Femtosecond Laser-Induced Breakdown Spectroscopy Studies of Nitropyrazoles: The Effect of Varying Nitro Groups.

Abstract

The technique of femtosecond laser-induced breakdown spectroscopy (FLIBS) was employed to investigate seven explosive molecules of nitropyrazole in three different atmospheres: ambient air, nitrogen, and argon. The FLIBS data illustrated the presence of molecular emissions of cyanide (CN) violet bands, diatomic carbon (C2) Swan bands, and atomic emission lines of C, H, O, and N. To understand the plasma dynamics, the decay times of molecular and atomic emissions were determined from time-resolved spectral data obtained in three atmospheres: air, argon, and nitrogen. The CN decay time was observed to be longest in air, compared to nitrogen and argon atmospheres, for the molecules pyrazole (PY) and 4-nitropyrazole (4-NPY). In the case of C2 emission, the decay time was observed to be the longest in argon, compared to the air and nitrogen environments, for the molecules PY, 4-NPY, and 1-methyl-3,4,5-trinitropyrazole. The intensities of the CN, C2, C, H, O, and N emission lines and various molecular/atomic intensity ratios such as CN/C2, CN(sum)/C2(sum), CN/C, CN(sum)/C, C2/C, C2(sum)/C, (C2 + C) / CN, (C2(sum) + C)/CN(sum), O/H, O/N, and N/H were also deduced from the LIBS spectra obtained in argon atmosphere.

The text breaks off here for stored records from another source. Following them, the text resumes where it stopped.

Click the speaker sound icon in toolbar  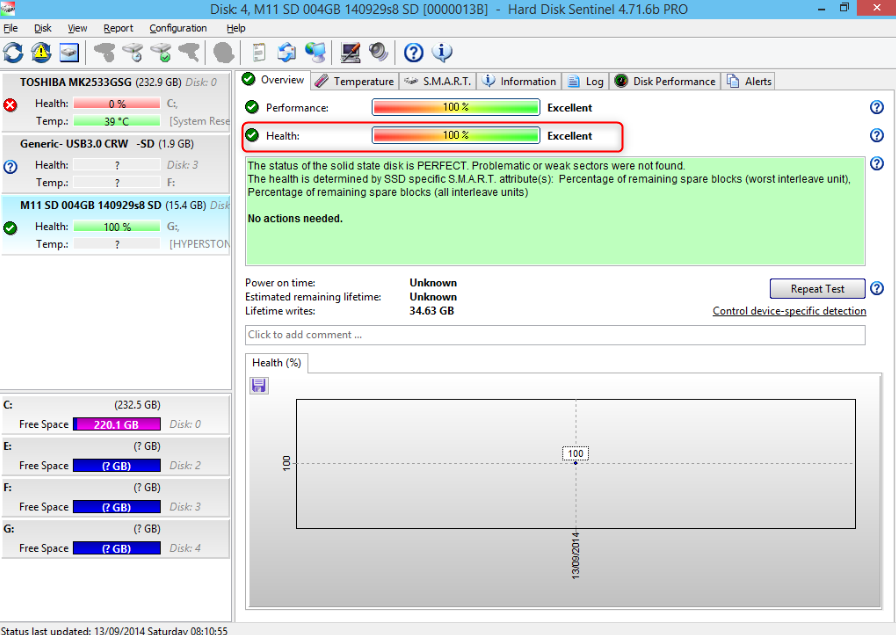pos(378,52)
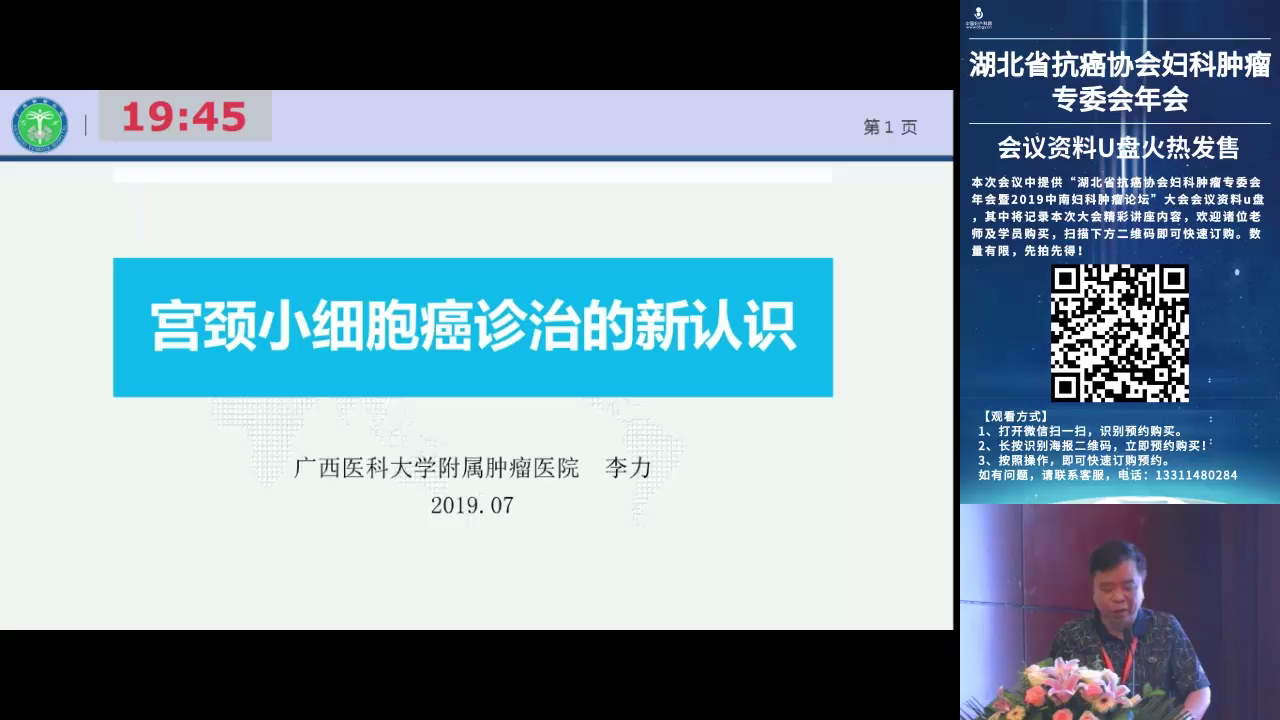Click the hospital emblem logo on slide header
Image resolution: width=1280 pixels, height=720 pixels.
[x=40, y=125]
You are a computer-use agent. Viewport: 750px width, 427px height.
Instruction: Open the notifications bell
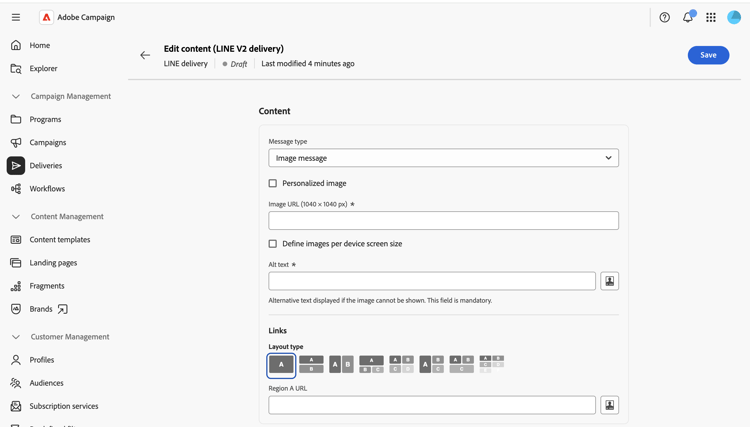[688, 17]
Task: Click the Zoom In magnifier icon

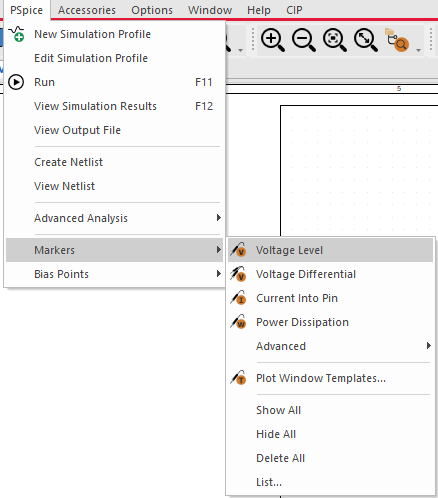Action: (273, 40)
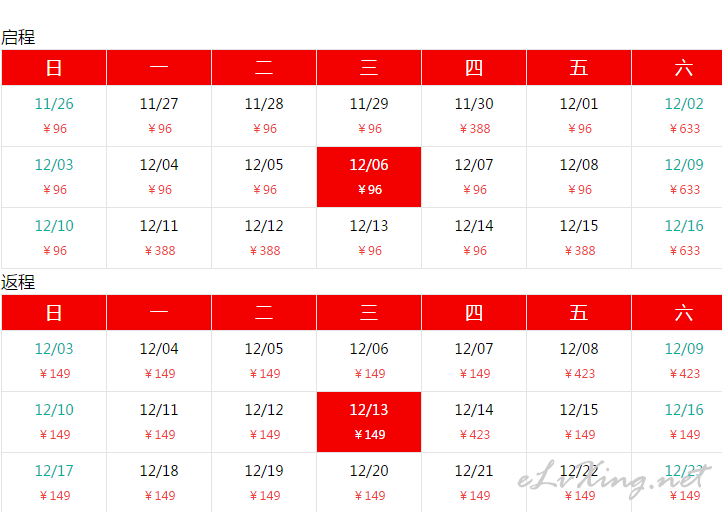Select highlighted departure date 12/06
Viewport: 722px width, 512px height.
point(369,177)
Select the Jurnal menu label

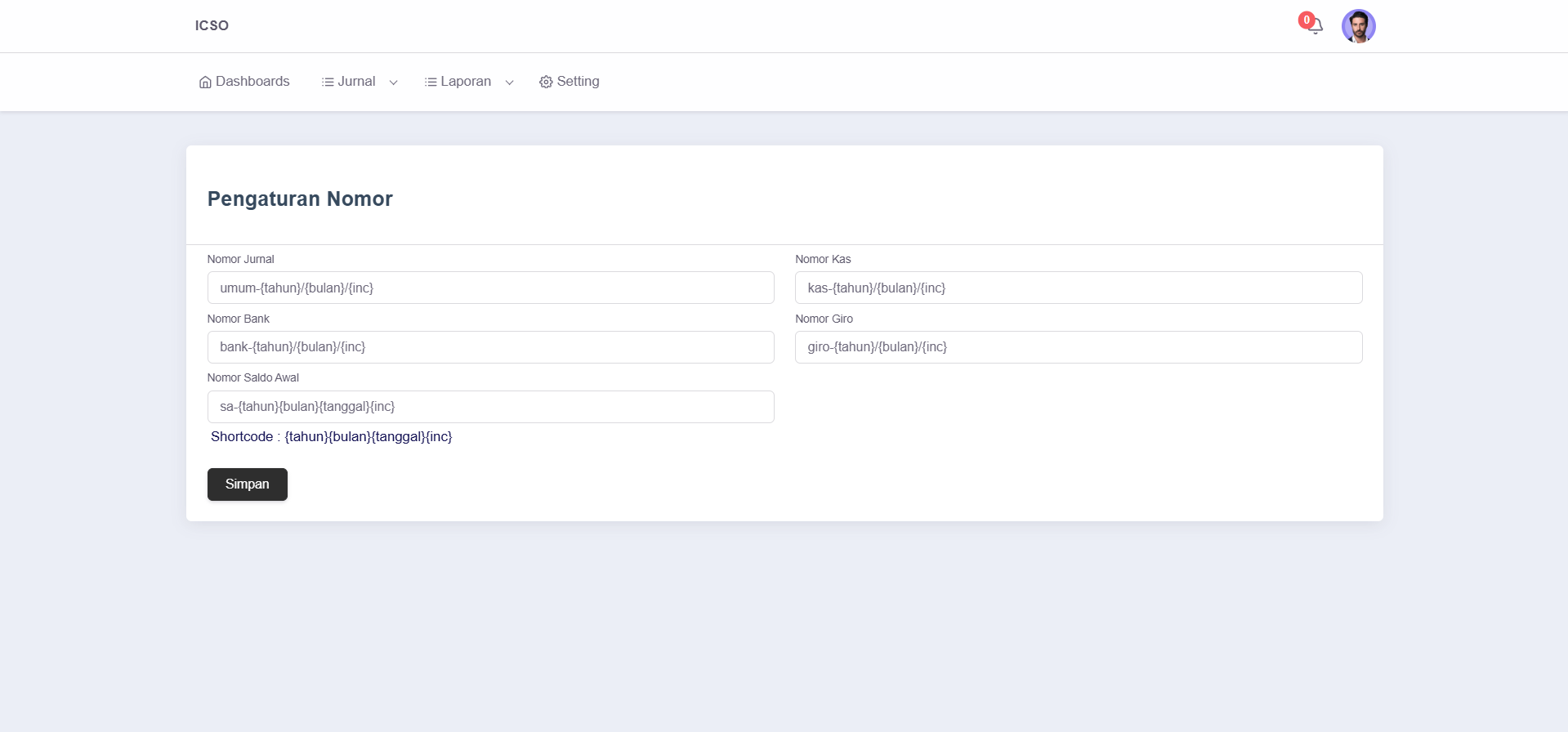pyautogui.click(x=356, y=82)
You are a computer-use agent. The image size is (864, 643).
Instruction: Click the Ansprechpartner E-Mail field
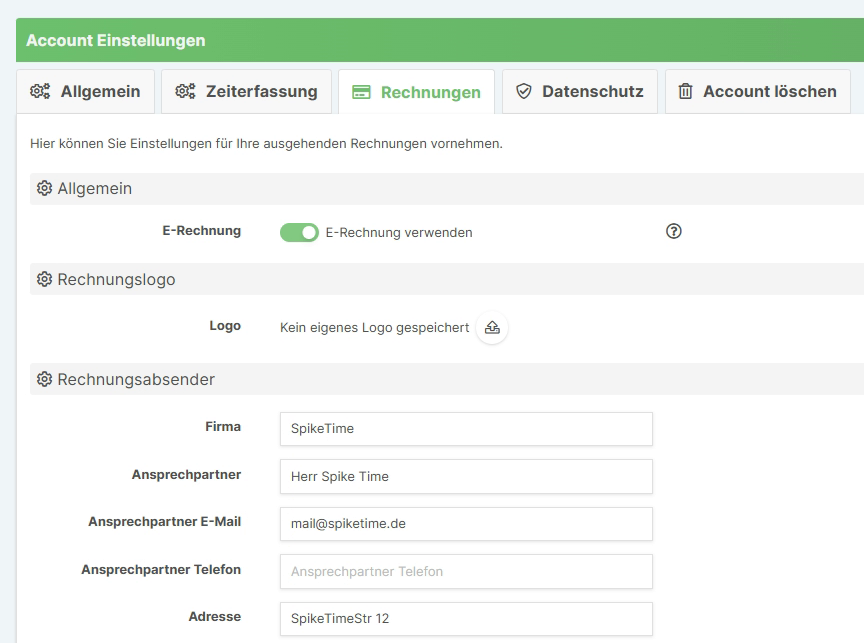click(467, 524)
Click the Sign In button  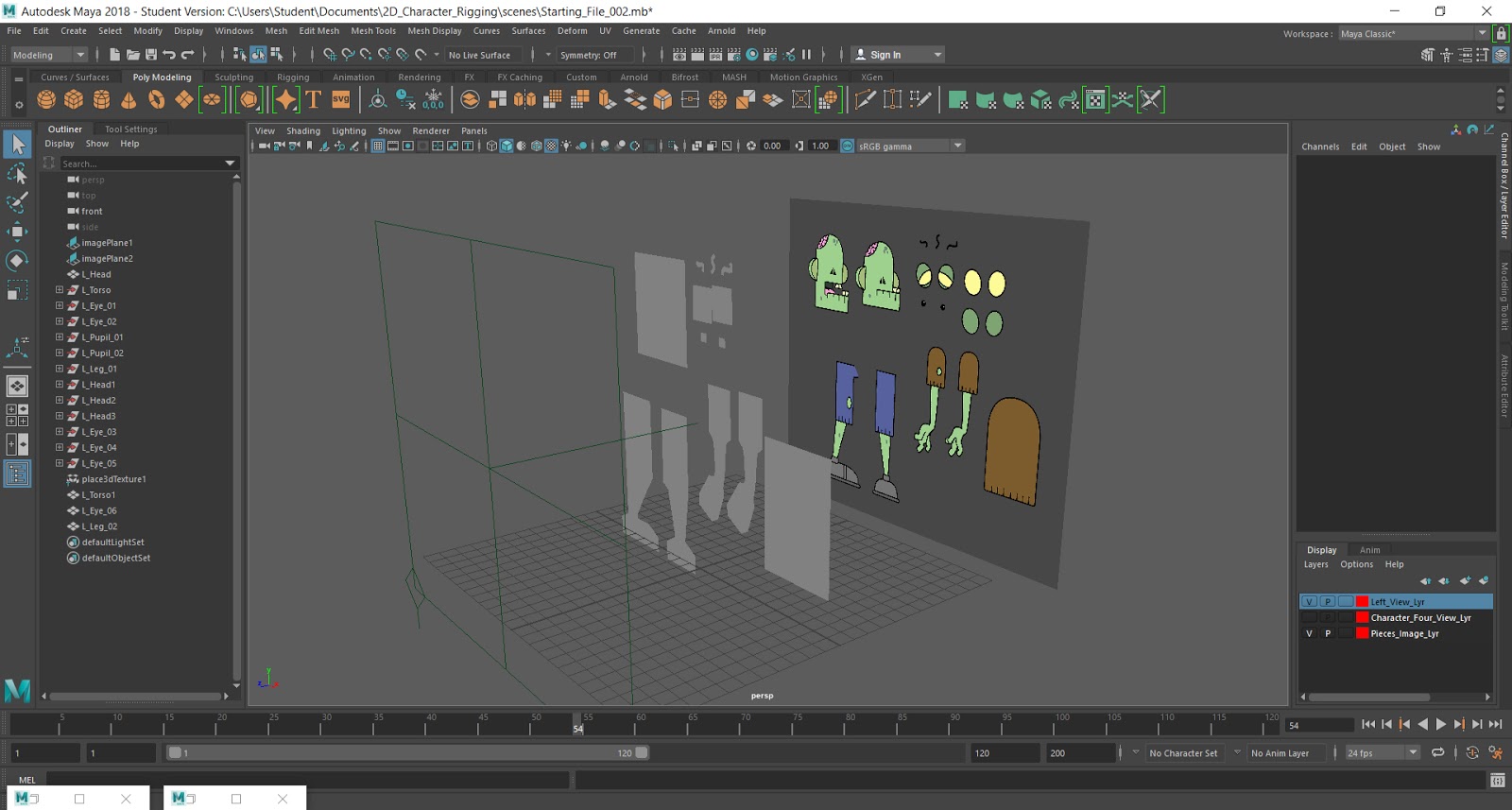tap(885, 55)
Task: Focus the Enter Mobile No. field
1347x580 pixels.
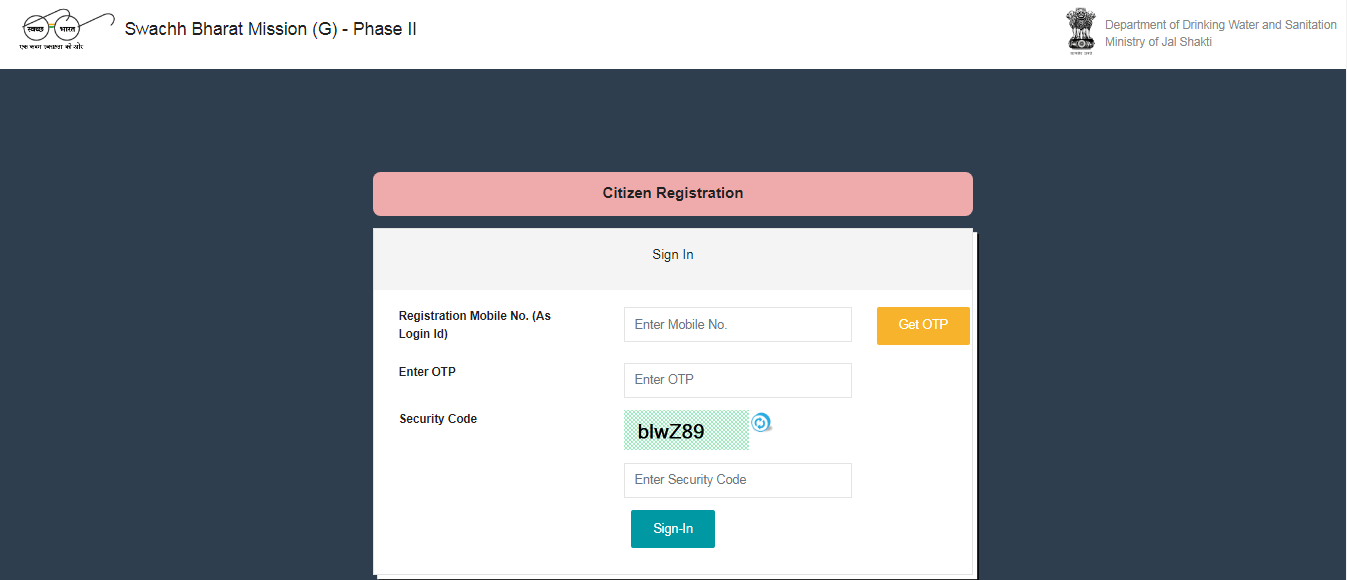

A correlation between the observed decay times and molecular emission intensities with respect to the number of nitro groups, the atmospheric nitrogen content, and the oxygen balance of the molecules was investigated. The relationship among the LIBS signal intensity, the molecular/atomic intensity ratios, and the oxygen balance of these organic explosives was also explored.